Enter the picture– Cebu Blog Camp 3! Just what I needed at a time like this. Plus, I heard from a friend that it is so much fun! I did not ask for more details on how his last camp when because the element of surprise will be spoiled. I have never joined Cebu Blog Camp since it was established, but for sure this year is mine top conquer!

Well what am I expecting?

  1. Blabbers. Wait, FUN blabbering. Uhh, I would love to have lectures that will help me in organizing and unifying all my thoughts and being able to pack it in one epic post. Yeah, because I plan to make every post in my blog epic to make the whole thing epic. Epic.
  2. Campfire Stories. What is a camp without campfire stories? It would be an awful lot of fun to mingle with other bloggers and exchange wonderful stories, not just about their blogs but also about them. Hey, it’s a nice avenue to expand your circle and your network.
  3. Smores. I love smores. A camp will never be the same without smores. It’s a classic. So I sure hope that we will be treated to a variant of smores, given that Pastilan is one of sponsors. Hey there!
  4. Momentum. For sure, after this very productive camp, I will definitely get the momentum I’ve badly needed to blog like a machine gun with precision. I have always these thoughts all crammed up in my mind but can’t seem to express it in a post.
  5. Bragging Rights. By now, my shallowness would have been obvious already, but I THINK it works for me. LOL. It will be a big thing that I will be proud of, to my friends and other bloggers, that I have joined such an amazing (no a**-kissing, srsly) initiative to help and unite bloggers in Cebu. Plus, I get to share my senseless blog to others. HA HA HA.

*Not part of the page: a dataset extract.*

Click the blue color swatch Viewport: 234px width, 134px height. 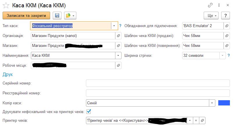point(224,103)
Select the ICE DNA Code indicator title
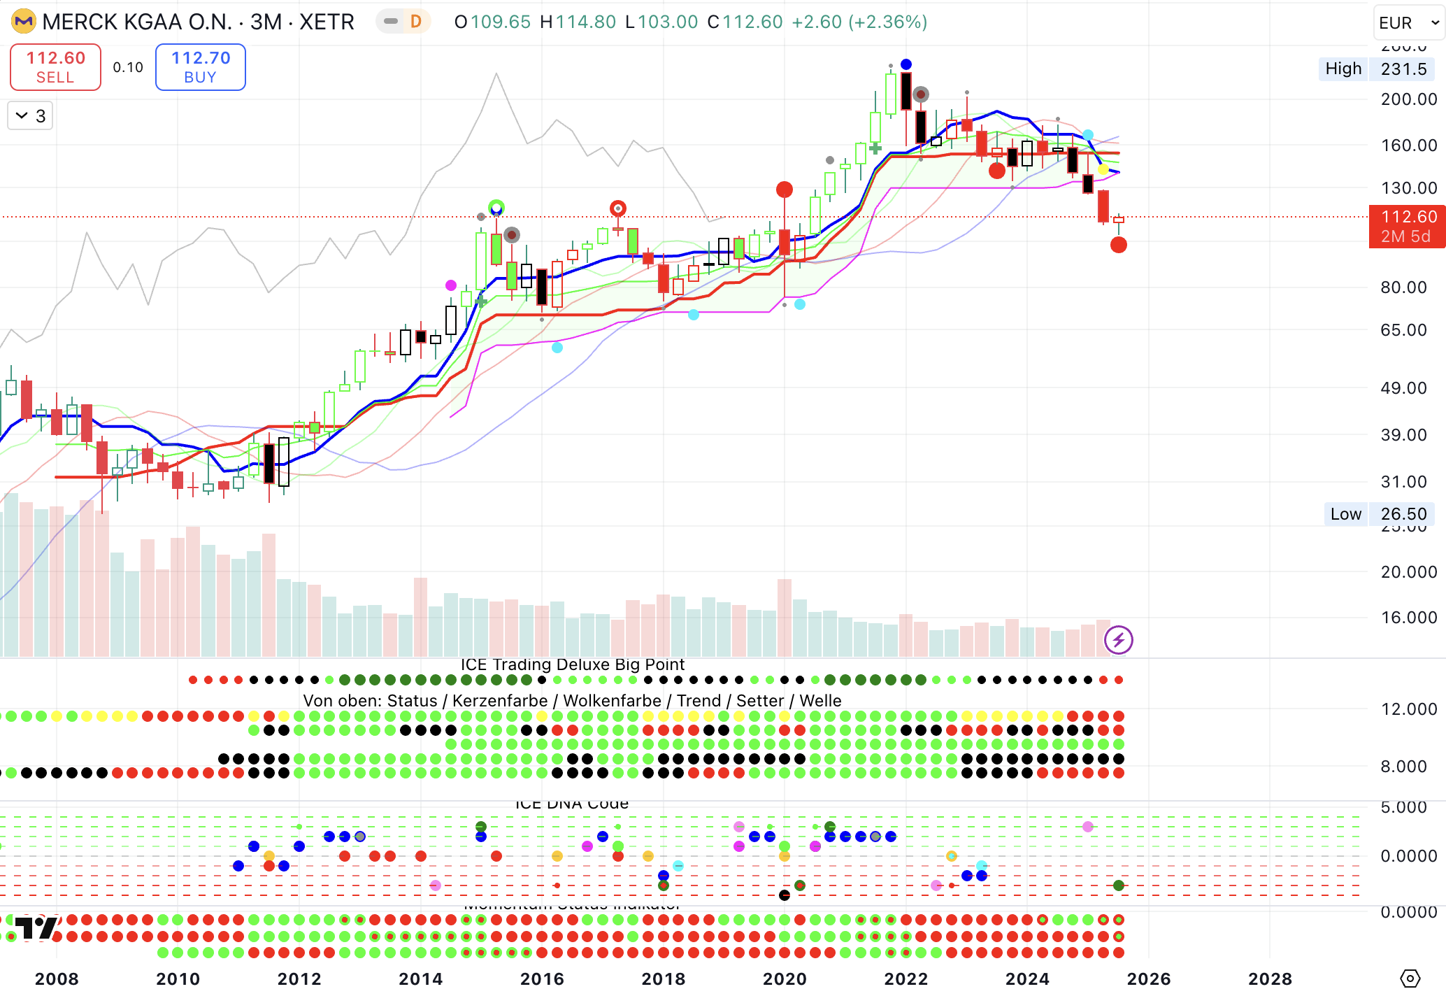This screenshot has height=996, width=1446. pyautogui.click(x=572, y=804)
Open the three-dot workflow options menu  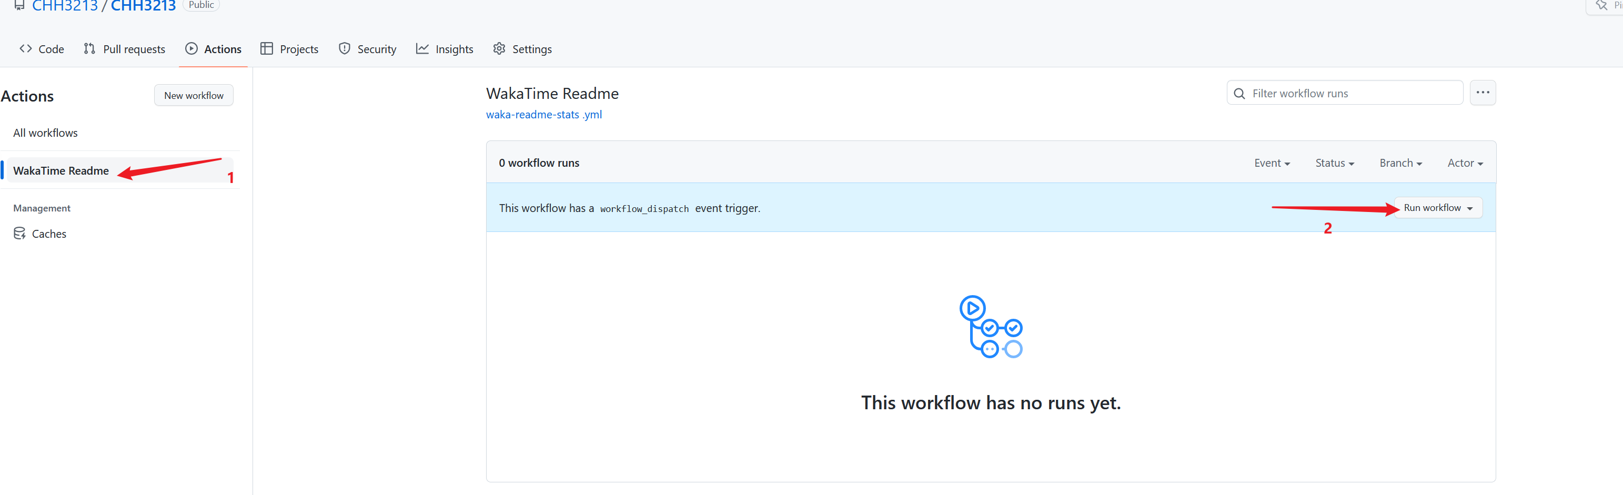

Well, I think that’s enough to get the giddy excitement of my brains and chest. And wait, this camp is indoors right? Yeah, indoors! And it’s for FREE! Indeed, the best things in this world are for free. And we have these sponsors to take. (nice segue. high five!)

 

CO-PRESENTORS

                    

GOLD SPONSORS

Cebu Budget Hotel                         

SILVER SPONSORS

                  

MEDIA AND INSTITUTION PARTNERS

                                                    

             

Thanks a lot sponsors, for being very generous and helping struggling bloggers help themselves!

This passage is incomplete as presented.